• _Consignes de l'exercice_
**A)** D'après le procès-verbal de la délégation, quelle condition le juge d'instruction a-t-il posée pour l'élargissement des compagnons ?
**B)** Prolongez le procès-verbal de la délégation à partir de sa dernière phrase.

• _Extrait cité_
++++++++++

A cette déclaration nettement posée par la délégation
l'assemblée déclare qu'elle fera et
qu'elle usera de toute l'influence particulière
des membres qui ont déposés contre les Compagnons
pour atténuer leur dépositions et faire en sorte
de nous aider de tout leur pouvoir à l'élargissement
de ces Compagnons.
La délégation satisfaite de cette décisions
s'est retirée après s'être donnés
rendez-vous au palais pour le lendemain à 8 heures
du matin.
Fait à Marseille le jour et mois et an que dessus.
Ont signé les membres de la délégations.
Procès verbal des
travaux de la délégation
pendant la journée du 24 décembre 1862
Le Président
et le secretaire de la délégation sont joints
aux Coteries La Sagesse de Marseille (Blanc), la Prudence
d'Hystre (Essery) et la vertu de Samazan (Maréens)
réunis au palais (parquet du procureur impériales)
et agissant avec la prudence la circonspection et les recommandations
particulières dont ils étaient nantis on obtenu
l'élargissement conditionnel des deux compagnons
incarcérés à 6 heures du soir.
Les conditions posées par le juge d'instruction
avaient été demandées par la commissions
sus enoncée : c'était la remise des
objets détournés.
L'assurance de Fontenay ayant fait la remise des objets
désignés le juge d'instruction à
ordonné leur élargissement immédiat.
Ces formalités étant remplies, la délégations
s'est réunies ensuite à l'assemblée
déjà constituée chez la mère des
Compagnons de la ville de Marseille - où les secretaire
de la délégation, prenant la parole à
remercié les Compagnons du concours qu'ils ont
apporté à l'élargissement de ces
deux Compagnons, et leur a témoigné le désir
de faire partir ces Compagnons immédiatement de Marseille.
L'assemblée à demandé à la
délégation communication d'une lettre écrite
à la société de Paris par les trois Compagnons
inculpés, la délégation dans sa sagesse
n'a pas jugé à propos de leur faire cette
communication.
Le délégué de Paris a pris la parole
et a communiqué à l'assemblée les
observations faites par quelques jeunes Compagnons actuellement
à Paris se plaignant de n'avoir pas trouvé
à Marseille la confraternité et le bon accueil,
qu'ils trouvent ordinairement dans toutes les villes
du tour de France.

++++++++++

• _Données fournies_
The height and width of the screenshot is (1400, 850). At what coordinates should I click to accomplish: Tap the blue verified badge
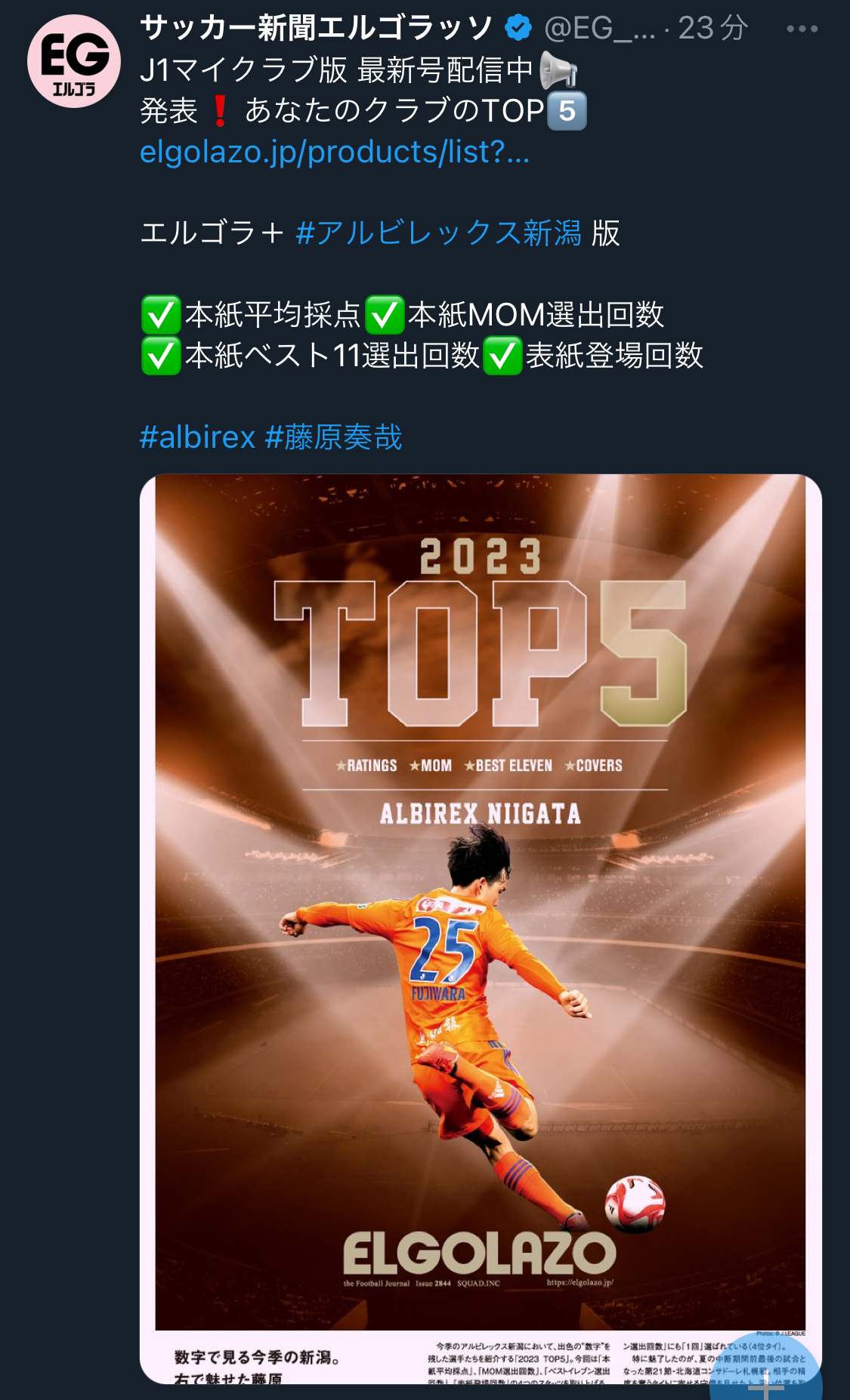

++++++++++

• _Réponses par consigne_
**A)** La remise des objets détournés.

**B)**
Quelques membres de l'assemblée ayant répondu
qu'il serait fait droit à ces réclamations
et l'assemblée étant terminée, la
délégation s'est retirée.
Fait à Marseille le jour moi et an que dessus.
Procès verbal des
travaux de la délégation
pendant la journée du vingt cinq décembre mil
huit cent soixante deux
La délégation
étant réunie dans un chambre particulière
à fait appeler les trois Compagnons inculpés,
et après les avoir entendus à pris la délibération
suivante :
1° Payer leurs dettes chez la Mère et envers la
société de Marseille 2° De les faire
partir dans le plus bref délai possible, La Franchise
de St Sulpice et l'assurance de Fontenay pour Paris et
l'assurance d'Ervert pour Bordeaux 3° de
ne pas faire lever leur punition infligée par la société
de Marseille bien que la délégation soit unanime
à reconnaitre quelle ne peut exister attendu le vice
de forme dans son application puis ensuite qu'elle est
trop sévère, mais après les avoir gardés
à vue pendant une année pour apprécier
leur conduite et juger alors par cette conduite de ce qu'il
y aura lieu de faire à leur égard 4° Les
dettes des Compagnons allant à Paris seront payées
par le délégué de Paris (Leturgeon, la
Fidélité de Vouvray) et celle du Compagnon allant
à Bordeaux, par le délégué de
Bordeaux (Joli-cur de Bordeaux) 5°Les trois Compagnons
sus nommés se sont engagés sous la foi du serment
à suivre ponctuellement les décisions prises
et à prendre à leur égard.
Nous avons clos la réunion.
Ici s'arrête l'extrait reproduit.